The demolition of two 19 storey block of flats designed by Sir Basil Spence at Queen Elizabeth Square, Gorbals in Glasgow, was billed as the biggest controlled explosion in Europe since the Second World War. One woman died after being hit by flying rubble.

Partly inspired by Le Corbusier's giant maisonette blocks in Marseille, the building was popular at first with its communal balconies, with people going as far as calling it the ‘Hanging Gardens of the Gorbals’. But it wasn’t long before the design proved impractical, and damp, fungus and structural issues led to the building’s demolition in 1993.
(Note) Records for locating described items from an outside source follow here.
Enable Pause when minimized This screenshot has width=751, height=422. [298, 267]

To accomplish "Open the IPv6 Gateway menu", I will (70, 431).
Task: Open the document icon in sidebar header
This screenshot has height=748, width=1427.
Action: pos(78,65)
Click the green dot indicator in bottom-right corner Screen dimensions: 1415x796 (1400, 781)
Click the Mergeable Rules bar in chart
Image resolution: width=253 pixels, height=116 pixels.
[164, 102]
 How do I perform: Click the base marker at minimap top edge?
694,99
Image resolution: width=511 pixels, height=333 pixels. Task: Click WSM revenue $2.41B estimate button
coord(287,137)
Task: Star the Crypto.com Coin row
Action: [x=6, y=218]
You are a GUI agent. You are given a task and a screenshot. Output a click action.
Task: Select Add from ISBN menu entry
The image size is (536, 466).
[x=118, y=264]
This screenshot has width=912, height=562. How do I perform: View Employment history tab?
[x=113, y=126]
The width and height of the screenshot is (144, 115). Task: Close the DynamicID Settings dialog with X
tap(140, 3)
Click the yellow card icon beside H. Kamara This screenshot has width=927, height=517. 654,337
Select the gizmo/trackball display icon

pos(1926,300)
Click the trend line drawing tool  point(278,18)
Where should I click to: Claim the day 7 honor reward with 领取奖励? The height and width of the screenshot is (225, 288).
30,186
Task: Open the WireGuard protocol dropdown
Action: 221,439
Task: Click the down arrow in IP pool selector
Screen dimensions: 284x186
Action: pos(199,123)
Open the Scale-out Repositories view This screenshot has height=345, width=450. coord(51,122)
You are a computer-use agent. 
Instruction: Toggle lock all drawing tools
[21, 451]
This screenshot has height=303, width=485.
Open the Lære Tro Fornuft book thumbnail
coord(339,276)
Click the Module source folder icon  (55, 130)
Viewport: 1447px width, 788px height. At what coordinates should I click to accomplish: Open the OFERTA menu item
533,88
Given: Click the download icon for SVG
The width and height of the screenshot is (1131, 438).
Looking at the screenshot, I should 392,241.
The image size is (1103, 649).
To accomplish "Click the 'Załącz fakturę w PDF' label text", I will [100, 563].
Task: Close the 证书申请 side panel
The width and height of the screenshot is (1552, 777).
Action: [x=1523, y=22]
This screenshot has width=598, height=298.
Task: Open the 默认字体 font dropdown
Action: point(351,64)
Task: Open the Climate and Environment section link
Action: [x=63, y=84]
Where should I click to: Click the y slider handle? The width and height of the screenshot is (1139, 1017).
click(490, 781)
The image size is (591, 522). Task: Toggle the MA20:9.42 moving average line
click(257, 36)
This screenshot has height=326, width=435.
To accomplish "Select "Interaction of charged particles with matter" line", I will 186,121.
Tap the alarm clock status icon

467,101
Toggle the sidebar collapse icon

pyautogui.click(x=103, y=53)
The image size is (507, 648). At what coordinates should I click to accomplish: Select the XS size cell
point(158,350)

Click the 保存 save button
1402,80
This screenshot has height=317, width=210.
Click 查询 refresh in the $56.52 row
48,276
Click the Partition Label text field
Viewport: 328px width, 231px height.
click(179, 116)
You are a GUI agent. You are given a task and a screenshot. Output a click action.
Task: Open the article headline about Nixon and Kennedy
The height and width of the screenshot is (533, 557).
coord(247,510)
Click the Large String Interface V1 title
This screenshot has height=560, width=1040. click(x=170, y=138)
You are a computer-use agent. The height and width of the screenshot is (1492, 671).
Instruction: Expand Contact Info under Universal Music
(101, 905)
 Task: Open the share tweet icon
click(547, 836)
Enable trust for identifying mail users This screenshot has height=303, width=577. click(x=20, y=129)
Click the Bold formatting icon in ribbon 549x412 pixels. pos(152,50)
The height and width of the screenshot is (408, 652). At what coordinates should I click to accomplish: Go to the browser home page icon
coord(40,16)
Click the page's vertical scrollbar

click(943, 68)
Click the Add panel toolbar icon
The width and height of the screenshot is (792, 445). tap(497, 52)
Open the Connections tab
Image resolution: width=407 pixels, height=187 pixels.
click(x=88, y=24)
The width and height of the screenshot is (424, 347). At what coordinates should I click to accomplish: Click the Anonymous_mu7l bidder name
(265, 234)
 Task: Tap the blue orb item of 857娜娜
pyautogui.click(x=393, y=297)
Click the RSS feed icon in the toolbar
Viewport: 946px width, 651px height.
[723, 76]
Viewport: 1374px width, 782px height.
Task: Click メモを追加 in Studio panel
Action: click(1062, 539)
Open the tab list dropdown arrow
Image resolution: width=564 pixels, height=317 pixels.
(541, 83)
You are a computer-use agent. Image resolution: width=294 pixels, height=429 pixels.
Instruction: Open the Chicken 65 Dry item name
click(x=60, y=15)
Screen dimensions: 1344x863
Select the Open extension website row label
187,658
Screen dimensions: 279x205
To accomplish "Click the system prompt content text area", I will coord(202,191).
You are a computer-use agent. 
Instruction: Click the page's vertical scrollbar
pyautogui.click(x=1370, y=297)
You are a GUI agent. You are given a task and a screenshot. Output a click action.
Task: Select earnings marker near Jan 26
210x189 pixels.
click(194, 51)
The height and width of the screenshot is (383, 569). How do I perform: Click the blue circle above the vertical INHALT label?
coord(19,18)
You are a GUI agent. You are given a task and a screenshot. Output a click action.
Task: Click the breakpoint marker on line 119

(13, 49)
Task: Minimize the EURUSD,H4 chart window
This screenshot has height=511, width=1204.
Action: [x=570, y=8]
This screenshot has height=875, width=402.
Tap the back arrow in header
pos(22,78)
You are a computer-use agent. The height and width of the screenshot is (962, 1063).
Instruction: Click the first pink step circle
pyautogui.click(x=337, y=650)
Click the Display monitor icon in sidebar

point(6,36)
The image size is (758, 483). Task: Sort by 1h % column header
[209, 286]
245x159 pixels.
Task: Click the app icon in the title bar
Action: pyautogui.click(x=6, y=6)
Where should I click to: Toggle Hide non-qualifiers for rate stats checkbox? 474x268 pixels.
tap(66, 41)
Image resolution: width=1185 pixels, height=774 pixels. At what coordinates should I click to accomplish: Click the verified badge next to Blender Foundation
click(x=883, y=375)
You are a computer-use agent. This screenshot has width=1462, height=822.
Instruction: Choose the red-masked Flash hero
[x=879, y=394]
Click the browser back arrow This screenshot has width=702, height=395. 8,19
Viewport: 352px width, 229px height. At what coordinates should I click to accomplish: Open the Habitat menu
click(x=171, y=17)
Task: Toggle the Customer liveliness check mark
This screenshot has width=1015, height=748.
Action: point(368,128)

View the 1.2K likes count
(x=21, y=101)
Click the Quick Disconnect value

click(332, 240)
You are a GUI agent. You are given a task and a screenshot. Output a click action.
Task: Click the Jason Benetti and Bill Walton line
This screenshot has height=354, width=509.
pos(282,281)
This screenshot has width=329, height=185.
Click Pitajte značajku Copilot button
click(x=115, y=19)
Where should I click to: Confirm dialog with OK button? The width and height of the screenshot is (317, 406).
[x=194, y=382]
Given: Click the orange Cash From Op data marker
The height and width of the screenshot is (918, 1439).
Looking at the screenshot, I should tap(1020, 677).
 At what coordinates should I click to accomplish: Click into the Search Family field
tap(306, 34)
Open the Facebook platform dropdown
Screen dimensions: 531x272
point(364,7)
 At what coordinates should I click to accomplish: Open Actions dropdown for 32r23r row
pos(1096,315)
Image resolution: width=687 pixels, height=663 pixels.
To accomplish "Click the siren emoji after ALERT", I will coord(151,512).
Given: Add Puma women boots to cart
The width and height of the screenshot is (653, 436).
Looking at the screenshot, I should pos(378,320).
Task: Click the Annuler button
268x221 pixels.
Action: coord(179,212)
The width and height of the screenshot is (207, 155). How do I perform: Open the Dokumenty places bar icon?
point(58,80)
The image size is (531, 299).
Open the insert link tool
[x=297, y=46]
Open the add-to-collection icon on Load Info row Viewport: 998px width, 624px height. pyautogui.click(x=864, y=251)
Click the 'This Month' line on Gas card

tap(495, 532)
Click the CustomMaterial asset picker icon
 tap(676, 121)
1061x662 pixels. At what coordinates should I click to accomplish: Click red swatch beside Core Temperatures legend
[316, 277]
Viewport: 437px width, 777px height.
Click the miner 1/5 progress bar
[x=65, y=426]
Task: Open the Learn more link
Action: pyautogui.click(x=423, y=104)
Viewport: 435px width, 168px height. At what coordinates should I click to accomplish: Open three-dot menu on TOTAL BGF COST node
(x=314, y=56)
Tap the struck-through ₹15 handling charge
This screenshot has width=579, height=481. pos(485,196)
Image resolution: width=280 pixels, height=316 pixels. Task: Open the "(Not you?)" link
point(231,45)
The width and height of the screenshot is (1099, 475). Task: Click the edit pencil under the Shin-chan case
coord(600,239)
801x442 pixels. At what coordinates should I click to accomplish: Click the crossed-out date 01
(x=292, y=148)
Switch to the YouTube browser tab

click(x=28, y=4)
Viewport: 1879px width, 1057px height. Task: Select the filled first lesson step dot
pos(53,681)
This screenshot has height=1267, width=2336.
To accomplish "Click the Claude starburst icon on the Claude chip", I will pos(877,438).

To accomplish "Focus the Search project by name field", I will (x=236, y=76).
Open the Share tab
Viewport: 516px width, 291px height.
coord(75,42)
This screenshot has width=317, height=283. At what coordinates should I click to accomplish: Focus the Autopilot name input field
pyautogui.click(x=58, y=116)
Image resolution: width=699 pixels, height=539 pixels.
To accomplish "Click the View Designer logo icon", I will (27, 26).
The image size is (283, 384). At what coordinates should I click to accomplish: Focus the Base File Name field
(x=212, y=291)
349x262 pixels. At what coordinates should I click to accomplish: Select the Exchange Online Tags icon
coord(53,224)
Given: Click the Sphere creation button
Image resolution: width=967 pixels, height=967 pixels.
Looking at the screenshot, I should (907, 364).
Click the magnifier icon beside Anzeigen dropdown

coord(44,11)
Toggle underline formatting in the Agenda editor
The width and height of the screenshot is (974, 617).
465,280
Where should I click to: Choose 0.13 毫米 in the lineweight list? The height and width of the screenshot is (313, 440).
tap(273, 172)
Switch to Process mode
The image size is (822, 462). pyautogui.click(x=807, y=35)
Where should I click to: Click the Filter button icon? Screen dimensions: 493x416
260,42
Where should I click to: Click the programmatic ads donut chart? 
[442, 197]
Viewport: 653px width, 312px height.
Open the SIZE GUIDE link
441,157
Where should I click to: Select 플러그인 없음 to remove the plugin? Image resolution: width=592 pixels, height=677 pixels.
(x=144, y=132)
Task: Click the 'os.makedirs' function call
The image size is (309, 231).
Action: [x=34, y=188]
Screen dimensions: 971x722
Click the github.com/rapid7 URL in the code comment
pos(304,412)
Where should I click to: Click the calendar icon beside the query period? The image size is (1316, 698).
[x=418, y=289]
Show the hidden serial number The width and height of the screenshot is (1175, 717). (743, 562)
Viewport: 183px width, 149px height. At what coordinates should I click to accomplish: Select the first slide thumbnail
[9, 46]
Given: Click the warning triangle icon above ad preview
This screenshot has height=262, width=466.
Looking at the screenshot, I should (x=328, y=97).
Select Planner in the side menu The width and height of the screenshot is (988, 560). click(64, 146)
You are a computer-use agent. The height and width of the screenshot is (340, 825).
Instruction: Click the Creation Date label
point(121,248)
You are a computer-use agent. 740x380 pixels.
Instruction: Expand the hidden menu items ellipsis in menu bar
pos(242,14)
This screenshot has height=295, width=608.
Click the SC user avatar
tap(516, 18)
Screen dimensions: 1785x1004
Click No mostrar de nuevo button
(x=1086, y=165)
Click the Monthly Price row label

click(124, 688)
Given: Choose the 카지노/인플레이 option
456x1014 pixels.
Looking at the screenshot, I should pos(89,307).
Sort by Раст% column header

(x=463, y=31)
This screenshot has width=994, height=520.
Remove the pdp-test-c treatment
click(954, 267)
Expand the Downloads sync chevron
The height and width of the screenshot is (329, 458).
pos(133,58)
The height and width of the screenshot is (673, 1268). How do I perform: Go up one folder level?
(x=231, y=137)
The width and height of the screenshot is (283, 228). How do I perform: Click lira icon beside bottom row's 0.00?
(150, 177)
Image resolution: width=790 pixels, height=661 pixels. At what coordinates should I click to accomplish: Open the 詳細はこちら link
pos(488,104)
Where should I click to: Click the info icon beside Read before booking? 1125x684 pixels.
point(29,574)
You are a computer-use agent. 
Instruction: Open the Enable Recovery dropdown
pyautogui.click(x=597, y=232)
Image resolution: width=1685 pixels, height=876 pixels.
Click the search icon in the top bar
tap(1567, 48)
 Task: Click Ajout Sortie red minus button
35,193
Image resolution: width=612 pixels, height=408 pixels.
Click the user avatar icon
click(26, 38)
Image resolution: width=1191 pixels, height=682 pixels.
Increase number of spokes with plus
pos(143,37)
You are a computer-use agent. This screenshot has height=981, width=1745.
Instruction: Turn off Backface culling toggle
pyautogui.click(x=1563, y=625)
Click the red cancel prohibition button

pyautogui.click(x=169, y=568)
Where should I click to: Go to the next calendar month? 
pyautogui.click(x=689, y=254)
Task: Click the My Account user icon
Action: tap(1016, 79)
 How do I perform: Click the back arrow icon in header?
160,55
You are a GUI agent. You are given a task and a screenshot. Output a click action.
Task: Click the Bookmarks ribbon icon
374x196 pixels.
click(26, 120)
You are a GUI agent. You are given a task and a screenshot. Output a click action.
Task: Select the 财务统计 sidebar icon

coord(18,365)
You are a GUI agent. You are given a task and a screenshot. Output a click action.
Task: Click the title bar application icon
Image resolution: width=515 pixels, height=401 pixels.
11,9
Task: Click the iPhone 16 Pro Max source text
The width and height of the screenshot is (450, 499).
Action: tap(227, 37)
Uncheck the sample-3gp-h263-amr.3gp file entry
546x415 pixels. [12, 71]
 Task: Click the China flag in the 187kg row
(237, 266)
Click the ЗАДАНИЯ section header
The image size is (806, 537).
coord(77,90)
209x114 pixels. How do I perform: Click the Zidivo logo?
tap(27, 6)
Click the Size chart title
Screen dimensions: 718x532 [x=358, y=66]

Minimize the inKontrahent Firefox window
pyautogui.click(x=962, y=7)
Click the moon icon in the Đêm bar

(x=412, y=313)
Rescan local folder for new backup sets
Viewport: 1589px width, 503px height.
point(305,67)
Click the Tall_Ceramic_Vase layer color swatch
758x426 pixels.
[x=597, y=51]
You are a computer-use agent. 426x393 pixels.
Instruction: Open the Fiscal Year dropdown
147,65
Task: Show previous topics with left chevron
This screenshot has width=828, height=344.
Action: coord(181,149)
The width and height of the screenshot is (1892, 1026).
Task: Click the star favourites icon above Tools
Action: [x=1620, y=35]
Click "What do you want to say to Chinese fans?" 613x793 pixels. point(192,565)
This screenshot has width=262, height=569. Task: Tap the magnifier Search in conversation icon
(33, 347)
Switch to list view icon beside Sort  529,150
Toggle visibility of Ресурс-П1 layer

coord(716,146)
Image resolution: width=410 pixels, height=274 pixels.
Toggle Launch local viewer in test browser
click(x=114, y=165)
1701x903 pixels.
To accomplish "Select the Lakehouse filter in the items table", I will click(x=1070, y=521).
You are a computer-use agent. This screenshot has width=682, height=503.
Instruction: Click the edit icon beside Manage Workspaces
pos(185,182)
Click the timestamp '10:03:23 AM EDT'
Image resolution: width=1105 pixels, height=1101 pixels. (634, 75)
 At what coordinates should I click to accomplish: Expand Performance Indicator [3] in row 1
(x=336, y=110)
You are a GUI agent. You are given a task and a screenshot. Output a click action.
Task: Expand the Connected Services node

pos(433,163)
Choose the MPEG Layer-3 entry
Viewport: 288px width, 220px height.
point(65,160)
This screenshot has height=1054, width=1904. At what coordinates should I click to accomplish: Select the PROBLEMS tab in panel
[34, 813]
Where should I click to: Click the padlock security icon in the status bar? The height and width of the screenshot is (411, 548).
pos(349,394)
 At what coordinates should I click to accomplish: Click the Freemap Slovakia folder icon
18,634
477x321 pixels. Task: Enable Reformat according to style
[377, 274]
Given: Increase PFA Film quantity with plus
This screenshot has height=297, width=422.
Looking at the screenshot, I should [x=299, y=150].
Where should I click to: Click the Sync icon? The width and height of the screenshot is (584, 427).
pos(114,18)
Walking through Dunbar as part of Hay’s Way, however, I came across some of his more picturesque and less reported-on designs today - fishermen’s housing.

The row of white, terraced homes in Victoria Street with attractive arches stretching over the front doors are more inviting to look at than some of Sir Basil’s other works. They were part of a two phase regeneration project for Dunbar’s harbour area. The buildings, which were based round courtyards whose function was net hanging, won a Saltire Society Award for good design in 1951 - an award given to celebrate the diversity of the best in new housing in Scotland.

Cat’s Row, round the corner on the harbour front, was another area the architect’s skills were used as part of the regeneration project.

The former buildings were rundown and demolished as a more general programme of slum clearance in the 1930s, according to information from East Lothian Council. Public health had become a concern, and poor housing was seen as one of the main problems to tackle to improve it.

There’s a sign near these developments reciting ‘a cat’s riddle for Cat’s Row’, which reads:

‘As I was going to St Ives,

I met a man with seven wives,

Each wife had seven bags,

Each bag had seven cats,

Each cat had seven kits,

Kits, cats, bags, and wives,

How many were going to St Ives?’

With some of Sir Basil’s work facing heavy criticism, including from influential journalist and critic AA Gill, who described one of the architect’s buildings - the Hyde Park barracks - as possibly the “ugliest building in London”, I feel the fishermen’s housing in Dunbar is one of the redeeming features in his portfolio.

View of Hyde Park Barracks designed by Scottish architect Basil Spence, London, UK, 27th February 1970. (Photo by Evening Standard/Hulton Archive/Getty Images)View of Hyde Park Barracks designed by Scottish architect Basil Spence, London, UK, 27th February 1970. (Photo by Evening Standard/Hulton Archive/Getty Images)
View of Hyde Park Barracks designed by Scottish architect Basil Spence, London, UK, 27th February 1970. (Photo by Evening Standard/Hulton Archive/Getty Images)

Sir Basil was born in Mumbai, India, but was educated in Edinburgh. He studied at Edinburgh College of Art before landing his first architectural job in the office of Edwin Lutyens, who was known for works including the Cenotaph in London.

Many of Sir Basil’s own buildings were unashamedly modern in style. However, in the years before he died in 1976, ‘modernism’ started to become unpopular and suffered a backlash, with ‘post-modern’ architecture becoming the new movement in the 1980s.  The cavalry barracks that overlook St James Park, built in the late 1960s, gave Sir Basil’s reputation a serious battering. It has been reported he was attacked in the House of Lords for defacing two royal parks.